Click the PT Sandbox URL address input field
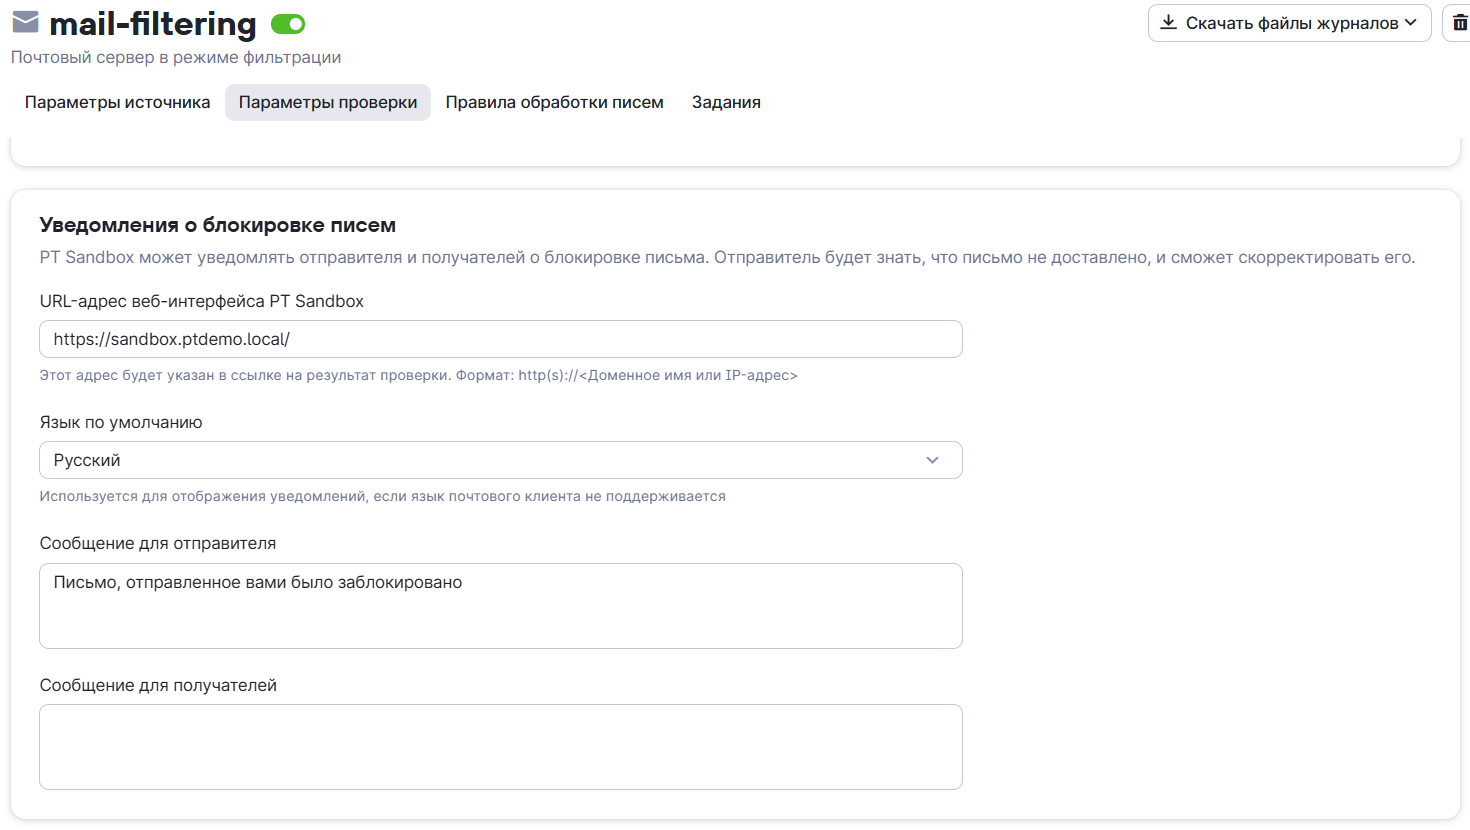The width and height of the screenshot is (1470, 830). [500, 339]
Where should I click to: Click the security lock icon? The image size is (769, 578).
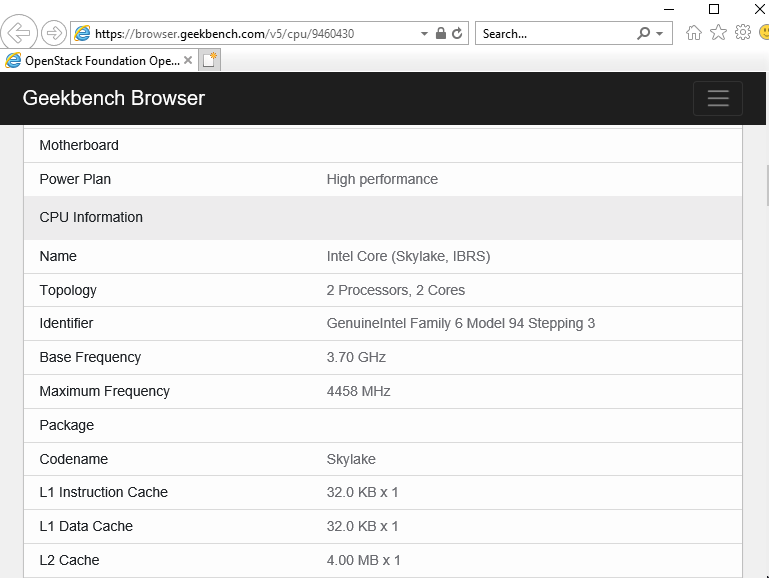[441, 33]
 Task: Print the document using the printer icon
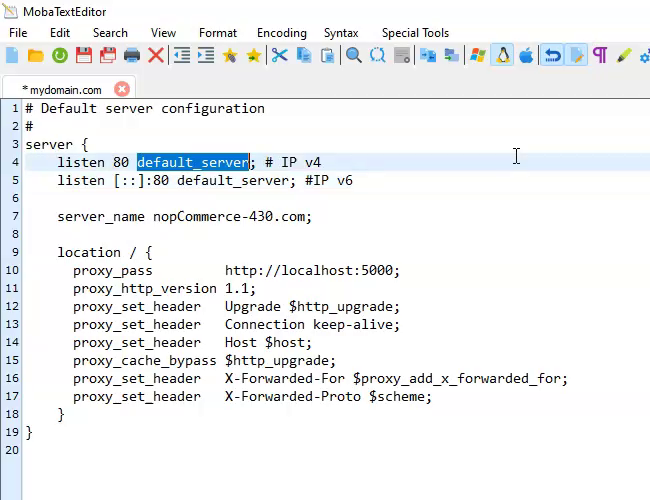click(132, 56)
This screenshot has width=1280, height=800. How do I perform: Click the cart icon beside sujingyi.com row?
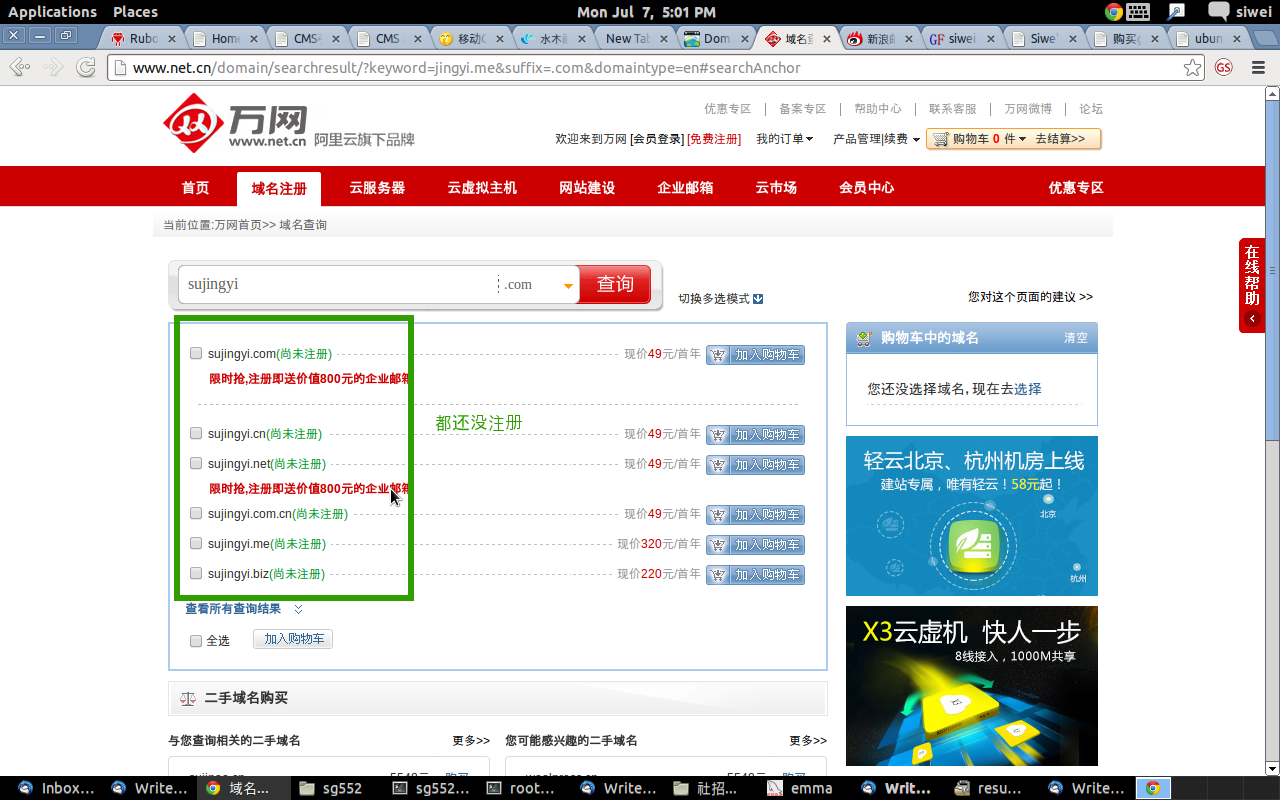pos(718,354)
● ● ● ● ●
> _Exercise requirements_:
In the data above, find the line with "This screenshot has" and repeat it and every line after it through the end, exactly; leave the pictures out.

> _Completed task_:
This screenshot has width=1280, height=800. How do I perform: Click the cart icon beside sujingyi.com row?
pos(718,354)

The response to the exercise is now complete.